(WHAT TO DO)
Rewrite all the records below, swapping "three-dot menu" for "overflow menu" and changing nothing else. Leave the pictures out.
□ □ □ □ □
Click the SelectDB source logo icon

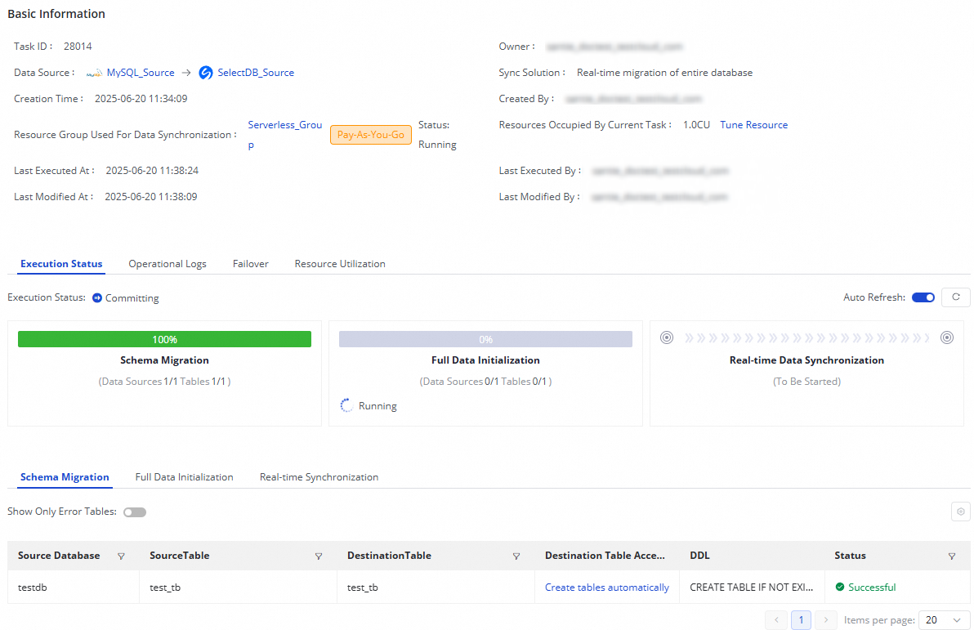tap(206, 73)
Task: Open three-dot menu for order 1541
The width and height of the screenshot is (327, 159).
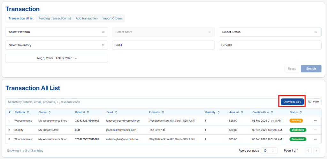Action: pyautogui.click(x=315, y=130)
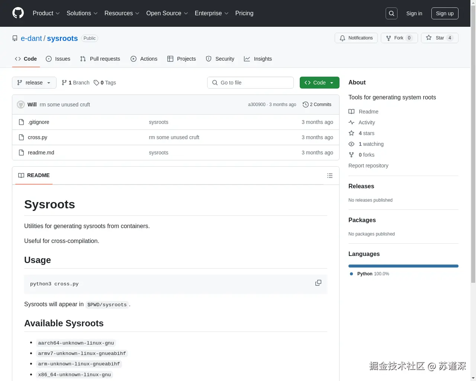Click the Sign up button

pos(445,13)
□ □ □ □ □
(RESPONSE TO THE TASK)
Click the SelectDB source logo icon

tap(206, 73)
Task: Open overflow menu for order 1541
The width and height of the screenshot is (327, 159).
Action: pyautogui.click(x=315, y=130)
Click the Sign up button

pos(445,13)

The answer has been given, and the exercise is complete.